# The Babysitter. Can I trust Him with Her



## Brazil0916 (Dec 29, 2015)

Its sad to say but the day has come where Im not sure if I trust my husband with the babysitter. As a Social Studies high school teacher I have many connections with students within the school. I figured it would be good to have a student I admired work for me outside of school hours. It went well! Great girl, but now shes graduated and Im afraid to call her back. It keeps playing in my head that although shes nice, shes also very cute and athletic ( & may I mention , of legal age now ). I dont know her motives at all and im surely over thinking this, but what are the chances that my husband could actually take a 1 day/night chance with this young girl? What if it has already happened. No more students babysitting for me... this is yoo stressful.

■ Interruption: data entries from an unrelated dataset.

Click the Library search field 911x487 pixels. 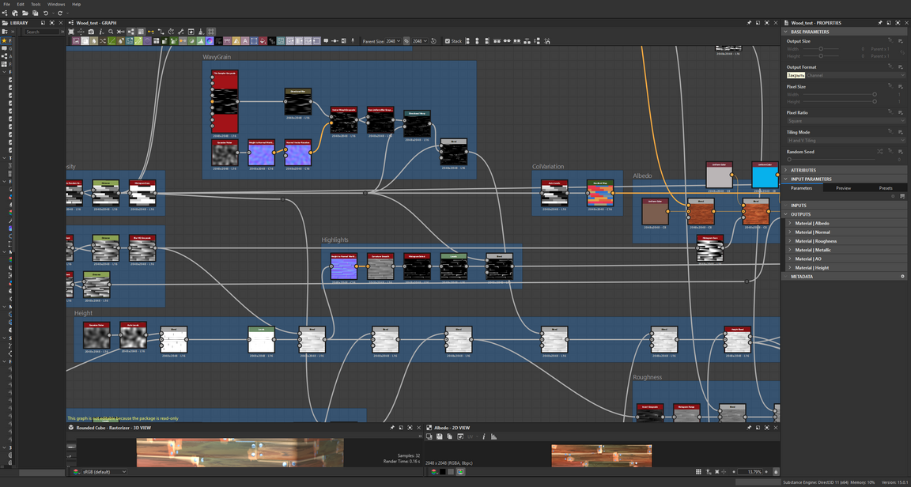coord(41,32)
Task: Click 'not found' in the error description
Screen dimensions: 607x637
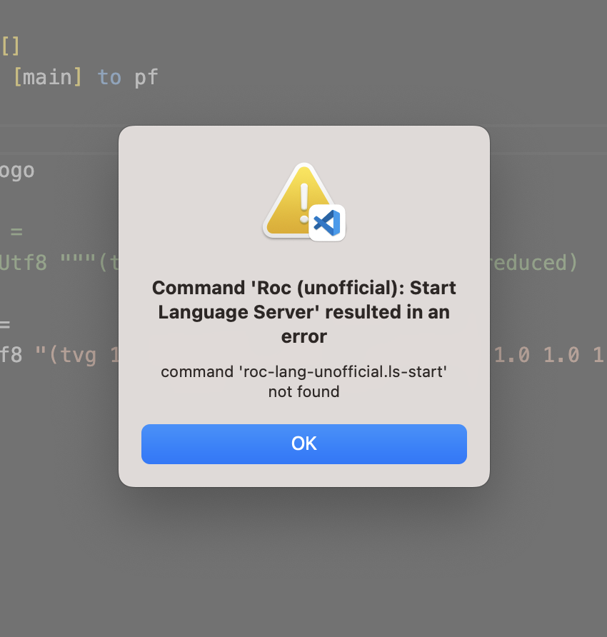Action: tap(304, 391)
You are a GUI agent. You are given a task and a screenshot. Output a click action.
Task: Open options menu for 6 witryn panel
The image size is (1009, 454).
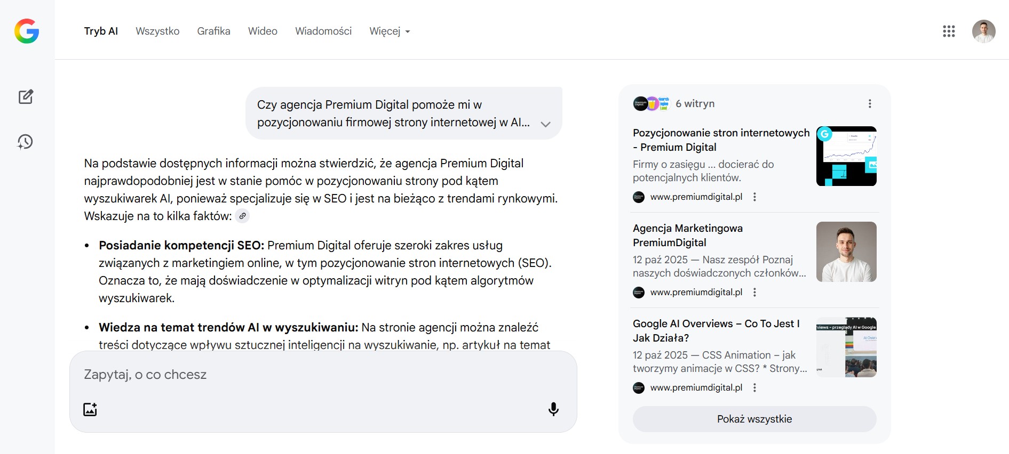tap(870, 103)
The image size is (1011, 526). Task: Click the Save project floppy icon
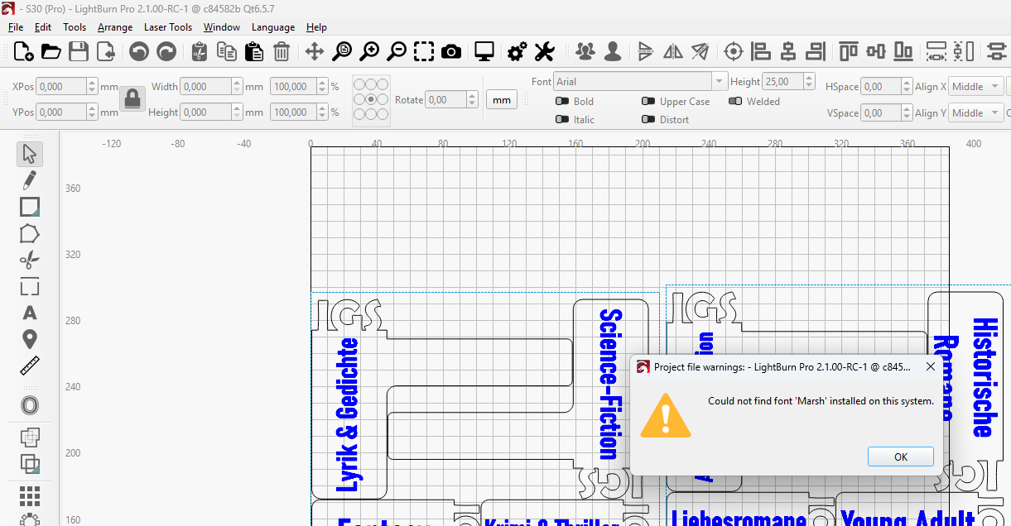79,52
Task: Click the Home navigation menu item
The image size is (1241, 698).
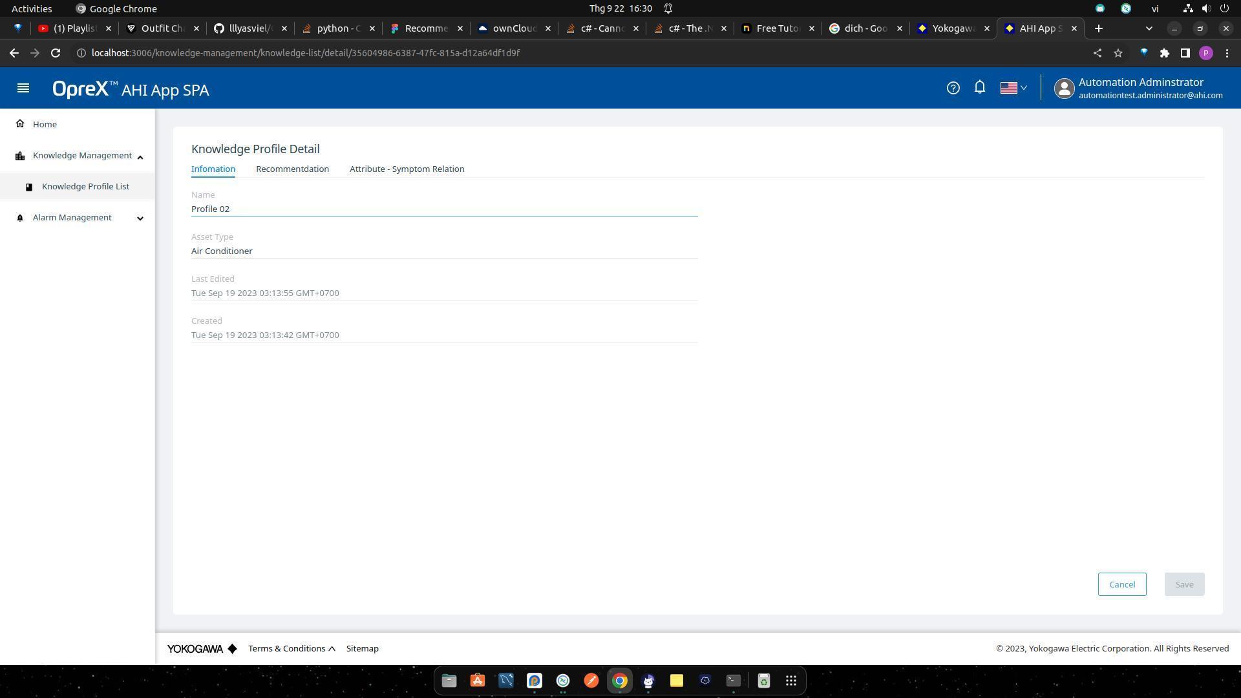Action: tap(45, 123)
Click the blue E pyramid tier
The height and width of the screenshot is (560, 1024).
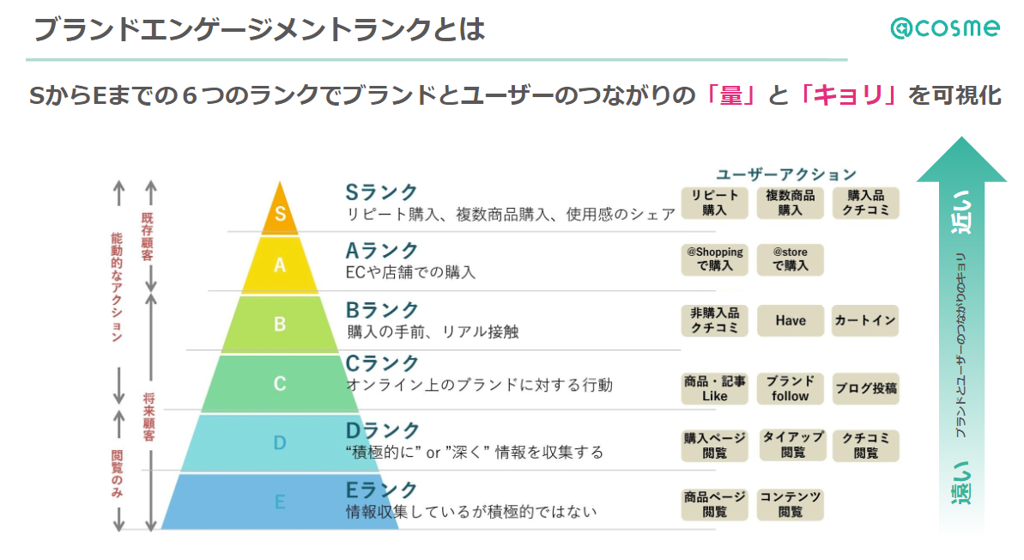280,502
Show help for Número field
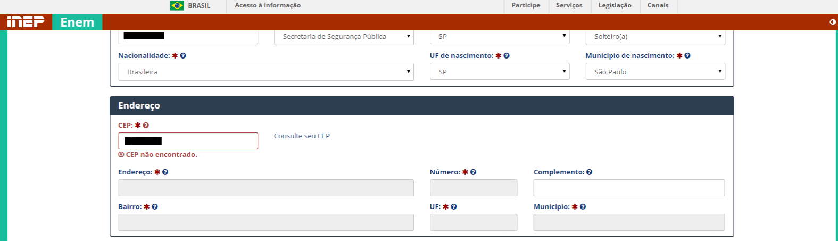Screen dimensions: 838x241 [x=473, y=172]
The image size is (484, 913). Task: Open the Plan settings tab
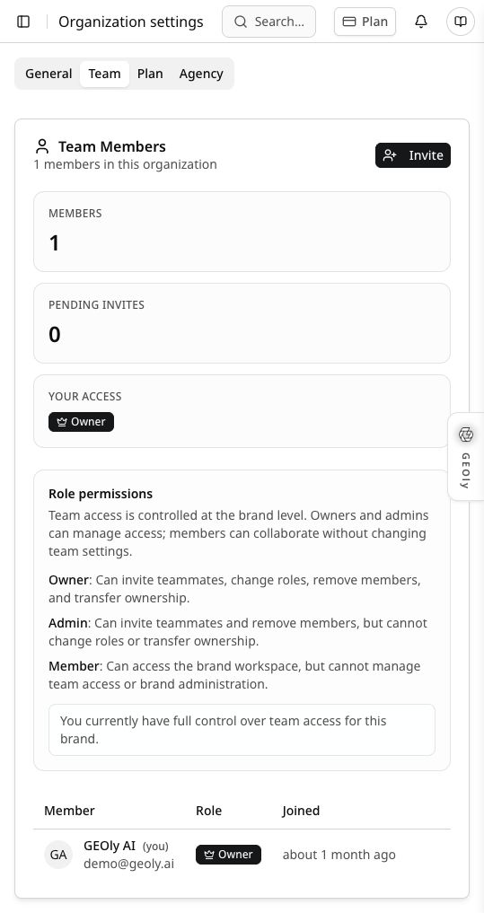(x=150, y=74)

To elaborate: My marriage is good, however, he does work a fair amount as do I amd 3 children * 2 boys and 1 girl * ages 7 and under - dont exactly help the romance aspect. My worst fear is that he will take his 1 opportunity with a young girl someday. I am overthinking, But is a young 18 year old babysitter really just asking for trouble?
_Posted via Mobile Device_
_Posted via Mobile Device_
_Posted via Mobile Device_


----------



## Brazil0916 (Dec 29, 2015)

Please excuse my poor grammar, Im on a cell phone. Although, I highly doubt anyone cares.
_Posted via Mobile Device_


----------



## SecondTime'Round (Jan 15, 2015)

Brazil0916 said:


> Its sad to say but the day has come where Im not sure if I trust my husband with the babysitter. As a Social Studies high school teacher I have many connections with students within the school. I figured it would be good to have a student I admired work for me outside of school hours. It went well! Great girl, but now shes graduated and Im afraid to call her back. It keeps playing in my head that although shes nice, shes also very cute and athletic ( & may I mention , of legal age now ). I dont know her motives at all and im surely over thinking this, but what are the chances that my husband could actually take a 1 day/night chance with this young girl? What if it has already happened. No more students babysitting for me... this is yoo stressful.
> 
> To elaborate: My marriage is good, however, he does work a fair amount as do I amd 3 children * 2 boys and 1 girl * ages 7 and under - dont exactly help the romance aspect. My worst fear is that he will take his 1 opportunity with a young girl someday. I am overthinking, But is a young 18 year old babysitter really just asking for trouble?
> _Posted via Mobile Device_
> ...


No. A young babysitter is not asking for trouble. If you're husband is going to cheat, he'll find a way/find a person. 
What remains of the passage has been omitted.